PAGE.

All that said there really isnt another lens that is a general purpose zoom that would meet your requirements. I cant say this lens isnt good. It is always on one of my cameras when i do a wedding(unitl i get a 24-70, holding at for the IS as i am not in a crunch without it) or when i am shooting a event that requires constant change of positions and very quick adjustments. I just would examine more why you didn't enjoy it the first time and use the lenses you already have to discover if your going to pour money into something that could have been saved for something you would enjoy more.


----------



## babiesphotos.ca (Jan 13, 2013)

wickidwombat said:


> babiesphotos.ca said:
> 
> 
> > I have 5d Mark III, Tamron 28-75 2.8, and few primes 40 2.8, 50 1.4, 85 1.8, 135 2.0, and finally 17-40 that I got recently (used) and seem to rarely use. I'm mostly taking pictures indoors, fast moving twins, trying mostly without flash, as I can't bounce effectively when subject is very close (jumping on me).
> ...



Yes, you're right, I've already discovered this, 40mm is very useful  Many wonderful pictures from seemingly unremarkable lens. It gets right in there, easy to shot one handed, easy to aim blindly, and somewhat wide angle helps with aiming errors. Gets less attention from kids, so it buys me another minute or two before they notice and attack camera (gimme, gimme) ...

BTW, I thank everyone for thoughtful answers. 

I haven't made any decision, but I'm really blown away with quality of responses and I appreciate differing viewpoints, as they help me reexamine my thinking. I will continue experimenting before making any decision...


----------

PROBLEMS AND TASKS.
A. Translate this sentence from the lens thread into Spanish: "I haven't made any decision, but I'm really blown away with quality of responses and I appreciate differing viewpoints, as they help me reexamine my thinking."
B. Show each line of the listing that contains the word "header", with case counting.
The listing below is unrelated to the lens thread.

SOURCE DATA.
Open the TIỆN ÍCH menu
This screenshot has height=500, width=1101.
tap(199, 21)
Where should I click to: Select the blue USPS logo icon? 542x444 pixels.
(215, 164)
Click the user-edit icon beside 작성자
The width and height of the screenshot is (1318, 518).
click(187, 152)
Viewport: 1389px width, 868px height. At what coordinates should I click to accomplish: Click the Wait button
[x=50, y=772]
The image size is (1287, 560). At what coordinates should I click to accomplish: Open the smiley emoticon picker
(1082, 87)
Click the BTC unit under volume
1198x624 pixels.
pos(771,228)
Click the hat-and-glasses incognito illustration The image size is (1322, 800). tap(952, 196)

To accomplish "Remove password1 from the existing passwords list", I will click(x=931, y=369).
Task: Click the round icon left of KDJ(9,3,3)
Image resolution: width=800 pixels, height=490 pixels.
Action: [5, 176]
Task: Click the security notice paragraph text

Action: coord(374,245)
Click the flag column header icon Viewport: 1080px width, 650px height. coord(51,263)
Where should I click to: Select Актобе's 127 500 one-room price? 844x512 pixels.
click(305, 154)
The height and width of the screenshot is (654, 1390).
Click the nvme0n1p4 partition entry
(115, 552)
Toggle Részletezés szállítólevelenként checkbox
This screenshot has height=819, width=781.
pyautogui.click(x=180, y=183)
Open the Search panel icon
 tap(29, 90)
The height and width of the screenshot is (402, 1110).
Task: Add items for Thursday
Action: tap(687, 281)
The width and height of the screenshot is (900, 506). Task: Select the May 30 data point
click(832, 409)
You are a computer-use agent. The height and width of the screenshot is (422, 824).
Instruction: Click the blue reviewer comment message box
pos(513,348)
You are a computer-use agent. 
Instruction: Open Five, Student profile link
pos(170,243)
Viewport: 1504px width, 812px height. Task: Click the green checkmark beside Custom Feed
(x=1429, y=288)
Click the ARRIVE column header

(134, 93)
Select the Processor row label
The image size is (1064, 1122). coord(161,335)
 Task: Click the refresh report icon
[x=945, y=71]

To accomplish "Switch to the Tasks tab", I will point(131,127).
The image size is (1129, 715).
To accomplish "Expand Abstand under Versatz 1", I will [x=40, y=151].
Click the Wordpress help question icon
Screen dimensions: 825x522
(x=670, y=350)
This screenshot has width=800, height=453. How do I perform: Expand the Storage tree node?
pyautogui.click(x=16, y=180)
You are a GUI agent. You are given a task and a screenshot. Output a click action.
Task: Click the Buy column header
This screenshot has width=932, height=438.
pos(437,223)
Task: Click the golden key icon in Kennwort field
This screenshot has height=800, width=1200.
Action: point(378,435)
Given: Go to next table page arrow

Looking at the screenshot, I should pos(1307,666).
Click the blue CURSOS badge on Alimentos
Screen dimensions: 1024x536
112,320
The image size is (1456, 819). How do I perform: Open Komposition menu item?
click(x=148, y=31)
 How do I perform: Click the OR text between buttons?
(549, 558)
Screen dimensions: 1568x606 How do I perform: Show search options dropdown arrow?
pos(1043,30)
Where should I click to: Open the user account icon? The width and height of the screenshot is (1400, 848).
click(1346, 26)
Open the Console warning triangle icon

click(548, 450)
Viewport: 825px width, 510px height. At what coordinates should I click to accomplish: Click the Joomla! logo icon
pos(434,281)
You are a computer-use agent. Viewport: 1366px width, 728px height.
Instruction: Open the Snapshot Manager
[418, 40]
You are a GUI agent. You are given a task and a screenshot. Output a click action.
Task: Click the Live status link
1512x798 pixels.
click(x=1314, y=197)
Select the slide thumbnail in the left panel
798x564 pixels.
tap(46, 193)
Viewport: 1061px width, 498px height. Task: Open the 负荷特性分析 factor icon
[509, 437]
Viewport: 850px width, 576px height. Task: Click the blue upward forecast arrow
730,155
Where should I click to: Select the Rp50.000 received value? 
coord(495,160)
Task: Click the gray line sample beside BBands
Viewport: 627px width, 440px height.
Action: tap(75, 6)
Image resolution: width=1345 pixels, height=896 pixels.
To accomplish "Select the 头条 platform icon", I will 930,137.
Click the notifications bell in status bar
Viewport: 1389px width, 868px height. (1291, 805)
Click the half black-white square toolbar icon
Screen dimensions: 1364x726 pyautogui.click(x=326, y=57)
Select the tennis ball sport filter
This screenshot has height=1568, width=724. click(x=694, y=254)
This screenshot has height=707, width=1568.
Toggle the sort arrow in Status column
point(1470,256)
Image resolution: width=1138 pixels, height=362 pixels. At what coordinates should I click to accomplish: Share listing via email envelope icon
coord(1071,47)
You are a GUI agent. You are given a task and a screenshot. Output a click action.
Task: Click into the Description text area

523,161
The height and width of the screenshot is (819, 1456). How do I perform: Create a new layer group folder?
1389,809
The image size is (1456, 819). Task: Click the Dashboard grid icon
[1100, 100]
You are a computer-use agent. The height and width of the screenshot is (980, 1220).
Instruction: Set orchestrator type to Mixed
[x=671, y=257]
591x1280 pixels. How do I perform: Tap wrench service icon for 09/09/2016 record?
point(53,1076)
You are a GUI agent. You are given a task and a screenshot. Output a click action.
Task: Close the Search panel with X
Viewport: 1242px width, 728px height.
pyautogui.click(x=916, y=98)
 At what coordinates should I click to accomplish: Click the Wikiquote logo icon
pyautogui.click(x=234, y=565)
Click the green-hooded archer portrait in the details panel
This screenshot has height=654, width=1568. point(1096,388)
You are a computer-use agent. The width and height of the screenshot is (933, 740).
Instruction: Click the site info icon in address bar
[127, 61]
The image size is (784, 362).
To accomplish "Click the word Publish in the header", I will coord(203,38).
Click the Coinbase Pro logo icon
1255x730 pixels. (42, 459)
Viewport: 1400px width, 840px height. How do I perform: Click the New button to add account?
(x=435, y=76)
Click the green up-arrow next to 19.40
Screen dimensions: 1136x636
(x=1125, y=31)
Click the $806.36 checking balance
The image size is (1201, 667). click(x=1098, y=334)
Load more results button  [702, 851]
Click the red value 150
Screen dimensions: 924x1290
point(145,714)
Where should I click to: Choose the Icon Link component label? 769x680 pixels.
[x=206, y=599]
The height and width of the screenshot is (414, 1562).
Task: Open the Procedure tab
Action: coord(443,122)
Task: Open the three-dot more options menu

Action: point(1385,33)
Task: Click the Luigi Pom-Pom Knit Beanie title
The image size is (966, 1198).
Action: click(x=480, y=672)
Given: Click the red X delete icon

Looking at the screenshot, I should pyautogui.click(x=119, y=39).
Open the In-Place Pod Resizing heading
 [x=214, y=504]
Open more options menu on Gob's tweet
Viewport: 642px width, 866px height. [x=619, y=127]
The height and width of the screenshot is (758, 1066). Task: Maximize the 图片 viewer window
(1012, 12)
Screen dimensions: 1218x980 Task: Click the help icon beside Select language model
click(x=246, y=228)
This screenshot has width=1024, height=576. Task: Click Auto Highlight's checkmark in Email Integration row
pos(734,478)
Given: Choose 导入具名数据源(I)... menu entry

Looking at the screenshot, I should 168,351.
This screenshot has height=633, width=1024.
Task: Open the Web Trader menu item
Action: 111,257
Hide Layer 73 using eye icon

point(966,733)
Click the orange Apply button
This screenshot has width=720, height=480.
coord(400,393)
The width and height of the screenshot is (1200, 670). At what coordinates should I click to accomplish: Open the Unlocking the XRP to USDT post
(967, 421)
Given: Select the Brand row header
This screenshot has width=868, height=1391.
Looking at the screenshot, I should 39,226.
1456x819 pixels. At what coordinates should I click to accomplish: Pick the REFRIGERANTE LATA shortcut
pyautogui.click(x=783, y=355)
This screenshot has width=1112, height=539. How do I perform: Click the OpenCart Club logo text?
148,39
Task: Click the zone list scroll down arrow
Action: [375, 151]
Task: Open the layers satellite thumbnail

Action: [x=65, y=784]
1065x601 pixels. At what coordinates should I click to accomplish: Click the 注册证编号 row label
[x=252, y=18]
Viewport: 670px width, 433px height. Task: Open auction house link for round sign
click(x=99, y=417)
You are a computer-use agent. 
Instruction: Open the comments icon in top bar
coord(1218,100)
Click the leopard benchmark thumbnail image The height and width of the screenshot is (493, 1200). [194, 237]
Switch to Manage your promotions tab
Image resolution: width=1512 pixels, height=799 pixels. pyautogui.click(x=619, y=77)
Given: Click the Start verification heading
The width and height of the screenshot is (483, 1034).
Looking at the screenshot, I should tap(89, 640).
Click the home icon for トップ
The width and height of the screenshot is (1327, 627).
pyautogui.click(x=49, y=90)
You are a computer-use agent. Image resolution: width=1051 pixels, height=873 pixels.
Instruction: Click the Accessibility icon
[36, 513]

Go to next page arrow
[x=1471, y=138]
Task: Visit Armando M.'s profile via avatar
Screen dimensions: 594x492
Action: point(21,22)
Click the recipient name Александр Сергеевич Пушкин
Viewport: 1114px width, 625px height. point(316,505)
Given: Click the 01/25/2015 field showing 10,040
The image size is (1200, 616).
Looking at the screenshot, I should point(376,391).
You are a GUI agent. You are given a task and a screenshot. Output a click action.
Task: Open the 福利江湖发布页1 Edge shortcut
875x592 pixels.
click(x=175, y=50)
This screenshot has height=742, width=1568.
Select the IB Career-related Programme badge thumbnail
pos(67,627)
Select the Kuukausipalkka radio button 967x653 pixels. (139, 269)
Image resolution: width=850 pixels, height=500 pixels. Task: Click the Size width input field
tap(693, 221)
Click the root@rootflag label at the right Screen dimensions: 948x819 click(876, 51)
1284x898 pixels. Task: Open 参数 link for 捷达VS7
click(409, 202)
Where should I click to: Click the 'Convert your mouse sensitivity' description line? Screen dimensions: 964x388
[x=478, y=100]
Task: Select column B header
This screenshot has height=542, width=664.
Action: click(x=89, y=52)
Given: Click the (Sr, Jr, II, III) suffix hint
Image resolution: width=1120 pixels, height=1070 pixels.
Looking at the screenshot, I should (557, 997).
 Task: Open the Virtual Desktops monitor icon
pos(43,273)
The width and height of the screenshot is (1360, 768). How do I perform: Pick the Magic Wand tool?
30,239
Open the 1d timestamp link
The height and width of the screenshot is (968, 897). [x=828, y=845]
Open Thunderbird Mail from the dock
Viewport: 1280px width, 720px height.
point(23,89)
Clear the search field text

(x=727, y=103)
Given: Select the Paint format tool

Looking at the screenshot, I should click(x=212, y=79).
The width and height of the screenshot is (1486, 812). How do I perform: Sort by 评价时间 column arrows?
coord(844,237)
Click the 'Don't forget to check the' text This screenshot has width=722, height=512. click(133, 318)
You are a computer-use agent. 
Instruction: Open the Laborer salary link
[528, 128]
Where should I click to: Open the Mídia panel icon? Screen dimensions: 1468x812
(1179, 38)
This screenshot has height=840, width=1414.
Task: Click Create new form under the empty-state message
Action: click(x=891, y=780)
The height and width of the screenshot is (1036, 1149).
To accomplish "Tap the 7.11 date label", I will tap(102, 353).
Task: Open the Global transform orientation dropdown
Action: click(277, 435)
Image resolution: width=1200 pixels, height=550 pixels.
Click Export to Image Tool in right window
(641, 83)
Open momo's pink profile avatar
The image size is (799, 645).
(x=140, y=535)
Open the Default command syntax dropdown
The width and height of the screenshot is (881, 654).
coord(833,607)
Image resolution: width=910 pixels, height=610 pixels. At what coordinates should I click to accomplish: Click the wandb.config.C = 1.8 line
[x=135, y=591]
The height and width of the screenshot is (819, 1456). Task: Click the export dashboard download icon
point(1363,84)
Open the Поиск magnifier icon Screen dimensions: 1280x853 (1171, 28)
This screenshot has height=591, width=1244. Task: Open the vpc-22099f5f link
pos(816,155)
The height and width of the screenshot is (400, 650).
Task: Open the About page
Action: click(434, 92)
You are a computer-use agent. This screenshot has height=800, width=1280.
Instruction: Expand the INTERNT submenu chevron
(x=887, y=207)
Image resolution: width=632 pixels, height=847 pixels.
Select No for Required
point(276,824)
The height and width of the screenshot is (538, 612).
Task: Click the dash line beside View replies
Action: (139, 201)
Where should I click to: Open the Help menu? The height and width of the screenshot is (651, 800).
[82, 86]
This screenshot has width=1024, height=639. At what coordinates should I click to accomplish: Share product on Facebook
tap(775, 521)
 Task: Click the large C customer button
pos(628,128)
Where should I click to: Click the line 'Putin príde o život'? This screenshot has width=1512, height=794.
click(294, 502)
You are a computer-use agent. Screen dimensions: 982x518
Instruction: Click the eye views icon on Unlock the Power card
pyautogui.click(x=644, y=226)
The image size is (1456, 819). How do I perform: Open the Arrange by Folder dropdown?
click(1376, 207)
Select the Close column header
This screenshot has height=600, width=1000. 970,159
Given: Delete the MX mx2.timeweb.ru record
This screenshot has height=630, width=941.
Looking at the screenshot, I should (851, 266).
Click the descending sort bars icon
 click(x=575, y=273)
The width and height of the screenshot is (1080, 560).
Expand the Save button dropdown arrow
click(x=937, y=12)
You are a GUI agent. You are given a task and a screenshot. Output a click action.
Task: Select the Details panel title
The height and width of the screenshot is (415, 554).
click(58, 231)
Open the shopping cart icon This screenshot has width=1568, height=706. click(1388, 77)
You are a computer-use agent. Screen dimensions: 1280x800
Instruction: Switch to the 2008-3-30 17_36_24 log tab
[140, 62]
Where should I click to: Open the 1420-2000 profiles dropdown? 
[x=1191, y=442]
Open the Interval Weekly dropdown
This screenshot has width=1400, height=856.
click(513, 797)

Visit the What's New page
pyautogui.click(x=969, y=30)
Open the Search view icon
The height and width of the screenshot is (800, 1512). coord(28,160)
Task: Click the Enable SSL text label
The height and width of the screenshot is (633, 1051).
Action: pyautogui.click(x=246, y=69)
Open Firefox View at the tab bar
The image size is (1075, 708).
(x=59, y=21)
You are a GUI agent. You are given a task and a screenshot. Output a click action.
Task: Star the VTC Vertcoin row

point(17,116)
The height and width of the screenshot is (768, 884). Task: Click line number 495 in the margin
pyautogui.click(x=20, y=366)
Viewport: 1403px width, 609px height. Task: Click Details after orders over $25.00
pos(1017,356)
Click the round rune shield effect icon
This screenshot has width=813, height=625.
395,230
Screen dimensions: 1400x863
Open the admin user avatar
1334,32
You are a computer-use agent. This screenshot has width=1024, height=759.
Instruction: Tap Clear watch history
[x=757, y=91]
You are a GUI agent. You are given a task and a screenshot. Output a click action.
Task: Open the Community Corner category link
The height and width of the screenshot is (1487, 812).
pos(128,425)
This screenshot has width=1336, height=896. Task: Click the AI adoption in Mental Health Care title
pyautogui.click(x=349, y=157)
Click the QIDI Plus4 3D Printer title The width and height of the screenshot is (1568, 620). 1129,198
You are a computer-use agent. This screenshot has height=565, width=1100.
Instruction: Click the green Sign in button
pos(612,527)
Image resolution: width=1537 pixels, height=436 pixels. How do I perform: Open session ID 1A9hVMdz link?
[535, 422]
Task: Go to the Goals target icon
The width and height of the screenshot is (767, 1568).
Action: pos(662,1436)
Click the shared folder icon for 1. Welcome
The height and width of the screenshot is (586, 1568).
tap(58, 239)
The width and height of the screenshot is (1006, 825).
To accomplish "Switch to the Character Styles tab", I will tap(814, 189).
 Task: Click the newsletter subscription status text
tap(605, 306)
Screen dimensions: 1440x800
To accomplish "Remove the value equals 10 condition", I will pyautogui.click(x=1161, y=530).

IN RESPONSE.
A. No he tomado ninguna decisión, pero estoy realmente impresionado con la calidad de las respuestas y agradezco los distintos puntos de vista, ya que me ayudan a replantear mi forma de pensar.

B.
Click the flag column header icon Viewport: 1080px width, 650px height. coord(51,263)
Click the ARRIVE column header
Task: Click the Buy column header
To accomplish "Click the word Publish in the header", I will coord(203,38).
Given: Select the Brand row header
Task: Select column B header
Select the Close column header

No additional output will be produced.